Segundo a organização, que acompanha o MIQCB há duas décadas, ao menos R$ 201,8 milhões foram emprestados do banco para a empresa entre 2016 e junho de 2024 só para operações de soja no Brasil.

“Eu presencio a derrubada da floresta de palmeira”, relata Maria Alaídes. “Quem tem um pedacinho de terra, como seis hectares, aluga, faz uma concessão por dez anos e desmata tudo para fazer um único plantio, que a gente chama de monocultura”. Os aportes bilionários de bancos como o HSBC à empresas como a Cargill põem em xeque as metas dos acordos globais de enfrentamento à emergência climática. No Brasil, essas empresas estão ligadas principalmente às cadeias de suprimento de commodities, como soja, milho e carne, que estão entre os principais produtos da pauta de exportação do país e que pressionam as áreas de vegetação nativa.

No Maranhão, casos de grilagem e morosidade em assegurar o direito à terra às comunidades, assim como uma guerra química com o uso de agrotóxicos por pulverização aérea sobre os babaçuais, ameaçam os modos de vida tradicionais que protegem o Cerrado. 

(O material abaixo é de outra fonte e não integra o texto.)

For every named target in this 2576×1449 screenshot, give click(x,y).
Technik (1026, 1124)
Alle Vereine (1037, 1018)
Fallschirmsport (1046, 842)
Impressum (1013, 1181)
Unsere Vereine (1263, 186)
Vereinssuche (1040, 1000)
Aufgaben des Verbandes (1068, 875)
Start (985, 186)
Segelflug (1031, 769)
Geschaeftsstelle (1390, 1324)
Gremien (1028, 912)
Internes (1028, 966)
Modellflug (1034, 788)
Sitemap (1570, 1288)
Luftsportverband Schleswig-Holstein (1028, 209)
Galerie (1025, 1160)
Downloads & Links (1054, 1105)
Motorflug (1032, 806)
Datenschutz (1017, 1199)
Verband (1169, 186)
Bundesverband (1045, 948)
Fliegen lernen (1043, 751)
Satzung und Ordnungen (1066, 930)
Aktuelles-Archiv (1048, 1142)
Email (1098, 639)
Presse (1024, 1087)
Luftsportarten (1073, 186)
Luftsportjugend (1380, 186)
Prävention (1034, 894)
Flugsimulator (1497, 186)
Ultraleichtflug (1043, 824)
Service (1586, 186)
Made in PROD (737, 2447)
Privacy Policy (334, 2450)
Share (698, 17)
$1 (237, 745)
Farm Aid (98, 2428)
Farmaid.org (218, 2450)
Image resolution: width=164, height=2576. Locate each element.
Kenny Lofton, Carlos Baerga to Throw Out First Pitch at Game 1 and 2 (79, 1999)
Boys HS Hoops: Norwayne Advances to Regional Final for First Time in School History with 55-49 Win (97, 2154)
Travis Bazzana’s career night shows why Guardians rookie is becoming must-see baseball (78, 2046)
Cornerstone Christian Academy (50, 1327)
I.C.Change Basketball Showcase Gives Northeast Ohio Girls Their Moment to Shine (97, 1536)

HSBC assume risco de desmatamento no Matopiba

“Apoiar a transição para o carbono zero é a nossa prioridade chave.” Banco de origem asiática e raízes coloniais britânicas, o HSBC ainda mantém um horizonte distante para atingir o net zero que promete, tanto de emissões próprias quanto as de seus clientes: só em 2050.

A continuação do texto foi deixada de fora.